TASK STATEMENT: Reproduce the data exactly, leaving nothing out.

*** SUPPLIED MATERIAL Section Begins ***

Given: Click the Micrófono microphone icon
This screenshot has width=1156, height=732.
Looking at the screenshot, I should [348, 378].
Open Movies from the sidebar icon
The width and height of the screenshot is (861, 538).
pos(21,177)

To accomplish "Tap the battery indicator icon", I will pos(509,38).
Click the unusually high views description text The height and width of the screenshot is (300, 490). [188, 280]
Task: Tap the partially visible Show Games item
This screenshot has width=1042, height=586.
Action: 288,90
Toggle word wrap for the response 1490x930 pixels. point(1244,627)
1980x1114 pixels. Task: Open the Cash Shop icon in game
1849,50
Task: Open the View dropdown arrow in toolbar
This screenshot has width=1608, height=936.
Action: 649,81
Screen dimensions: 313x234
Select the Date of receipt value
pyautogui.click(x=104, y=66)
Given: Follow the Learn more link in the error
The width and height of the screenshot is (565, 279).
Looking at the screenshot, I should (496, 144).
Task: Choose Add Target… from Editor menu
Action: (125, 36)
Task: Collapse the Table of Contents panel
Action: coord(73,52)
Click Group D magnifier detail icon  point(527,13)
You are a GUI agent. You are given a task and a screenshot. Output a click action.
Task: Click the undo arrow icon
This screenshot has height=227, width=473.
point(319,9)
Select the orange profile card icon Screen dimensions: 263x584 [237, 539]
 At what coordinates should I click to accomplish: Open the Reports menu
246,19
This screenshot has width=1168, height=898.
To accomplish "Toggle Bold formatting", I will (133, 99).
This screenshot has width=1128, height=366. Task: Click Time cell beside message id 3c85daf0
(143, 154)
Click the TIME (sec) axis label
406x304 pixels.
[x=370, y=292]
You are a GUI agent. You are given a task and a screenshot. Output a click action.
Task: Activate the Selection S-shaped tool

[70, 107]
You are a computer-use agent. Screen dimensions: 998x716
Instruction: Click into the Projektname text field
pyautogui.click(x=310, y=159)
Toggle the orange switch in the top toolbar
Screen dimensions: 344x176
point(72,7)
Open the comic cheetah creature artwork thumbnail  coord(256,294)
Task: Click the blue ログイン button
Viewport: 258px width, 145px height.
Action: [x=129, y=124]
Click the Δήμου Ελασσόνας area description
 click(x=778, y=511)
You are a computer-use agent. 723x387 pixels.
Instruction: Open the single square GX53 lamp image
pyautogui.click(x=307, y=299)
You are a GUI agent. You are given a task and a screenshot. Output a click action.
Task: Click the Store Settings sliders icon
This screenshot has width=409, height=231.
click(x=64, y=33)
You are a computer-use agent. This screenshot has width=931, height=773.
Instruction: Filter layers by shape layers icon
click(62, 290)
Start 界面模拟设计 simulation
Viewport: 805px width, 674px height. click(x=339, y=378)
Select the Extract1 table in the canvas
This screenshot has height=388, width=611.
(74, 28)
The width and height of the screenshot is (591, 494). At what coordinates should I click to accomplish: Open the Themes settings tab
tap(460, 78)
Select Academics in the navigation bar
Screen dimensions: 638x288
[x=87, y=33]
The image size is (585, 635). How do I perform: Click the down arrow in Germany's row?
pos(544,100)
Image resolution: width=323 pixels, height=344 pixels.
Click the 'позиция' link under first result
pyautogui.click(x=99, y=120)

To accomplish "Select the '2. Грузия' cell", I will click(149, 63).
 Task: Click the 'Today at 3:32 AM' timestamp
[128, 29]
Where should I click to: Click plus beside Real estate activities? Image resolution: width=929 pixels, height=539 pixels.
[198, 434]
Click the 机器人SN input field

*** SUPPLIED MATERIAL Section Ends ***

WRITTEN REPLY:
Given: Click the Micrófono microphone icon
This screenshot has width=1156, height=732.
Looking at the screenshot, I should [348, 378].
Open Movies from the sidebar icon
The width and height of the screenshot is (861, 538).
pos(21,177)

To accomplish "Tap the battery indicator icon", I will pos(509,38).
Click the unusually high views description text The height and width of the screenshot is (300, 490). [188, 280]
Task: Tap the partially visible Show Games item
This screenshot has width=1042, height=586.
Action: 288,90
Toggle word wrap for the response 1490x930 pixels. point(1244,627)
1980x1114 pixels. Task: Open the Cash Shop icon in game
1849,50
Task: Open the View dropdown arrow in toolbar
This screenshot has width=1608, height=936.
Action: 649,81
Screen dimensions: 313x234
Select the Date of receipt value
pyautogui.click(x=104, y=66)
Given: Follow the Learn more link in the error
The width and height of the screenshot is (565, 279).
Looking at the screenshot, I should (496, 144).
Task: Choose Add Target… from Editor menu
Action: (125, 36)
Task: Collapse the Table of Contents panel
Action: coord(73,52)
Click Group D magnifier detail icon  point(527,13)
You are a GUI agent. You are given a task and a screenshot. Output a click action.
Task: Click the undo arrow icon
This screenshot has height=227, width=473.
point(319,9)
Select the orange profile card icon Screen dimensions: 263x584 [237, 539]
 At what coordinates should I click to accomplish: Open the Reports menu
246,19
This screenshot has width=1168, height=898.
To accomplish "Toggle Bold formatting", I will (133, 99).
This screenshot has width=1128, height=366. Task: Click Time cell beside message id 3c85daf0
(143, 154)
Click the TIME (sec) axis label
406x304 pixels.
[x=370, y=292]
You are a GUI agent. You are given a task and a screenshot. Output a click action.
Task: Activate the Selection S-shaped tool

[70, 107]
You are a computer-use agent. Screen dimensions: 998x716
Instruction: Click into the Projektname text field
pyautogui.click(x=310, y=159)
Toggle the orange switch in the top toolbar
Screen dimensions: 344x176
point(72,7)
Open the comic cheetah creature artwork thumbnail  coord(256,294)
Task: Click the blue ログイン button
Viewport: 258px width, 145px height.
Action: [x=129, y=124]
Click the Δήμου Ελασσόνας area description
 click(x=778, y=511)
You are a computer-use agent. 723x387 pixels.
Instruction: Open the single square GX53 lamp image
pyautogui.click(x=307, y=299)
You are a GUI agent. You are given a task and a screenshot. Output a click action.
Task: Click the Store Settings sliders icon
This screenshot has width=409, height=231.
click(x=64, y=33)
You are a computer-use agent. This screenshot has width=931, height=773.
Instruction: Filter layers by shape layers icon
click(62, 290)
Start 界面模拟设计 simulation
Viewport: 805px width, 674px height. click(x=339, y=378)
Select the Extract1 table in the canvas
This screenshot has height=388, width=611.
(74, 28)
The width and height of the screenshot is (591, 494). At what coordinates should I click to accomplish: Open the Themes settings tab
tap(460, 78)
Select Academics in the navigation bar
Screen dimensions: 638x288
[x=87, y=33]
The image size is (585, 635). How do I perform: Click the down arrow in Germany's row?
pos(544,100)
Image resolution: width=323 pixels, height=344 pixels.
Click the 'позиция' link under first result
pyautogui.click(x=99, y=120)

To accomplish "Select the '2. Грузия' cell", I will click(149, 63).
 Task: Click the 'Today at 3:32 AM' timestamp
[128, 29]
Where should I click to: Click plus beside Real estate activities? Image resolution: width=929 pixels, height=539 pixels.
[198, 434]
Click the 机器人SN input field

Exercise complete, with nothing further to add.